Dear Rupert,
What is the definition of direct experience? How can I be certain that direct experience is the only criterion for investigation?
You stated in one of your early answers, ‘Yes, you are on the right track, but just for clarity, I would say that the mind is made out of thinking and imagining, the body is made out of sensing and the world is made out of perceiving. Thinking, sensing and perceiving could simply be called “experiencing”.’
Using this definition of experiencing, it would mean that I should just use that which is directly available to me: mind (thinking and imagining), body (sensing and perceiving) and world (perceiving) in the investigation of reality.’ If that is correct, then there is nothing outside of that that I could use to investigate reality. Am I close?
I believe it is axiomatic that present, direct experience is the foundation for direct-path teachings. Everything builds upon what can be directly experienced now, without reference to past or memory. This is based on the fact that there can be nothing outside our experience or, better put, that there is nothing outside our experience that could be experienced.
But couldn’t this approach miss things? Couldn’t there be a reality that is outside of the investigative parameters direct experience puts down? Say I’m working though perceptions, sensations and feelings in the now. Then I have an epiphany. Would this epiphany fall outside of the axiom’s rule-boundaries and therefore be precluded from being a part of the investigation? Or would it be called a part of something that is directly experienced and subject to investigation?
Thanks kindly,
Jerry
Dear Jerry,
All experience is direct, so the question could be reformulated as ‘What is experience?’ At first glance, experience seems to consist of the mind, body and world, that is, it seems to be made out of mind and matter.
On looking more carefully we find that it is, in fact, only made of mind – that the mind, body and world are only thinking, sensing and perceiving. On looking again more closely we find that the only substance present in thinking, sensing and perceiving is consciousness. And finally, looking more closely again, we simply find consciousness, that is, consciousness finds itself, the knowing of its own being, alone.
At this point we may look back, as it were, and see that experience is, in fact, always only consciousness knowing itself. There is nothing other than that. Direct experience is the only criterion for investigation simply because there is nothing outside experience which could either explore or be explored.
Jerry:You stated in one of your early answers, ‘Yes, you are on the right track, but just for clarity, I would say that the mind is made out of thinking and imagining, the body is made out of sensing and the world is made out of perceiving. Thinking, sensing and perceiving could simply be called “experiencing”.’
Using this definition of experiencing, it would mean that I should just use that which is directly available to me: mind (thinking and imagining), body (sensing and perceiving) and world (perceiving) in the investigation of reality.’ If that is correct, then there is nothing outside of that that I could use to investigate reality. Am I close?

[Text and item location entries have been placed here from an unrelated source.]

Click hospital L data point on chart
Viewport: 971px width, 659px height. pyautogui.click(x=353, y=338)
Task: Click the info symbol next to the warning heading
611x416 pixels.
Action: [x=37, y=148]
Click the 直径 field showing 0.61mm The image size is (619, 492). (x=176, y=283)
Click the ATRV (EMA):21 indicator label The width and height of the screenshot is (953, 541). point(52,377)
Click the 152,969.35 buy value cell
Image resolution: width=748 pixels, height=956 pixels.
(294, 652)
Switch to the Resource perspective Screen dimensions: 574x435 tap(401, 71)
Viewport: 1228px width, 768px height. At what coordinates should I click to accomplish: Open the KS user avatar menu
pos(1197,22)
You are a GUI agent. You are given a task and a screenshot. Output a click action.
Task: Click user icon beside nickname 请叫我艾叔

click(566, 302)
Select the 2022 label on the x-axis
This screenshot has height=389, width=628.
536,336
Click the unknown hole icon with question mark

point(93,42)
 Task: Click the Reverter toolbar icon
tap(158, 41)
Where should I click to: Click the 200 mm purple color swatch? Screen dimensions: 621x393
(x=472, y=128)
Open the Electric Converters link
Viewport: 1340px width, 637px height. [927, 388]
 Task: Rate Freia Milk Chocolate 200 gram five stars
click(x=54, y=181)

Rupert:Yes, but you are leaving consciousness out of the picture. The mind can only explore an object, that is, thoughts, sensations or perceptions, or, more accurately, thinking, sensing and perceiving. However, sooner or later the mind discovers that it has itself constructed the apparent reality that it is exploring.
In other words, the mind is looking for the substance of the apparent world and finds that it is itself that substance. The mind is looking for the substance of all seeming things only to find that ‘seeming things’ only exist in its own imagination. At this point there is a sort of spontaneous and natural ‘standing back’. We are thrown back, as it were, into our true nature.
Of course, it would be more accurate to say that we suddenly find our self standing ‘there’, in timeless, spaceless presence, and realise, at the same time, that we have always only ever been standing as that. At this point our approach becomes contemplative rather than investigative. We simply abide as that.